**Task to complete**
Emit only the lines from the line containing "Radio Bremen (443, 1334)" through the last line of the entries, unchanged.

**Records provided**
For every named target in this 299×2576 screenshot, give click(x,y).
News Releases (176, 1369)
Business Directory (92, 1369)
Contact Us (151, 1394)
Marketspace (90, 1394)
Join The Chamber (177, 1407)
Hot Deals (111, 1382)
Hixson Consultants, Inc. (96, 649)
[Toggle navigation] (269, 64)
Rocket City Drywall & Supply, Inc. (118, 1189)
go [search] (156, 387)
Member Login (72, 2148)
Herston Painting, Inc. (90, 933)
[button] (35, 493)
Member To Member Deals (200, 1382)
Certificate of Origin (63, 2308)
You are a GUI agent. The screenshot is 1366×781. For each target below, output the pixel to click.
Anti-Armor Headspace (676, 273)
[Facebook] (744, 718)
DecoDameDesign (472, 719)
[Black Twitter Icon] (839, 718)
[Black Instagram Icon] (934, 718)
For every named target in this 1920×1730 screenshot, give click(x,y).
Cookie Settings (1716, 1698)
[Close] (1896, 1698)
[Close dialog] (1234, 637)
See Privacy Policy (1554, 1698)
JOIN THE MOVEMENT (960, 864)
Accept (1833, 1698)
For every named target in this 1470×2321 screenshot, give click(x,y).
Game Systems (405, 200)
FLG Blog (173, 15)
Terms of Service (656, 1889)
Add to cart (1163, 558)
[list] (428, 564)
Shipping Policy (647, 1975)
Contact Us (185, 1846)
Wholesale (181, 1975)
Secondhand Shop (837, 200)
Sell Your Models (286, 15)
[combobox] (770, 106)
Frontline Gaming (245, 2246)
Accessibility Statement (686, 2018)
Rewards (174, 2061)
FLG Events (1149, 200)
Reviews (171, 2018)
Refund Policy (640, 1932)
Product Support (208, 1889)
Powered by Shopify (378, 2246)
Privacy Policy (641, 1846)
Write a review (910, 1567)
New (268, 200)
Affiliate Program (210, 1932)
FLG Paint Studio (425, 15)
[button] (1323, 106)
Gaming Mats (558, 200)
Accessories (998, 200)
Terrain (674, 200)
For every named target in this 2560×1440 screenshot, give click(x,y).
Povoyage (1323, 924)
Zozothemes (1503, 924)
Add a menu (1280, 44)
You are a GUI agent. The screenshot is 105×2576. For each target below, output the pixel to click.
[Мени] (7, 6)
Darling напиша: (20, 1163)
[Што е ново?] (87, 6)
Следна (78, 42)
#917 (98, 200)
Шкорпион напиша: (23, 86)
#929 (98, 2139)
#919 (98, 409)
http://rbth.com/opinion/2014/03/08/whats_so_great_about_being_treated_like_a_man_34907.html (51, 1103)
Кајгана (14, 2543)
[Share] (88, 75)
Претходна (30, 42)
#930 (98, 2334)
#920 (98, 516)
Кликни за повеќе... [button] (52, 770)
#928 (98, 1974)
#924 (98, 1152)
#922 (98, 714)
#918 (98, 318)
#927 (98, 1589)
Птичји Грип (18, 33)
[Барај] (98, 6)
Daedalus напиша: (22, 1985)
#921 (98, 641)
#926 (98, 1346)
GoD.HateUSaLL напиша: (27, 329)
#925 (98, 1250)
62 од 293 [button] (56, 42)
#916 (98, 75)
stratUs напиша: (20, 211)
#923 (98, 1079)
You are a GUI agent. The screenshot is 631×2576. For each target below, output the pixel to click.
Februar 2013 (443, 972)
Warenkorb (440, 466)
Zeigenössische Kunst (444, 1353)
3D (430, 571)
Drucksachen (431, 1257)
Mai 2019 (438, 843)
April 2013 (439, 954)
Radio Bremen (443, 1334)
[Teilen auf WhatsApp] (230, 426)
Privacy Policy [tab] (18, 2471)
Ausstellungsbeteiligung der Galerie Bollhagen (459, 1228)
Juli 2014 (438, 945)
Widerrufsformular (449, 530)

**Answer below**
Radio Bremen (443, 1334)
[Teilen auf WhatsApp] (230, 426)
Privacy Policy [tab] (18, 2471)
Ausstellungsbeteiligung der Galerie Bollhagen (459, 1228)
Juli 2014 (438, 945)
Widerrufsformular (449, 530)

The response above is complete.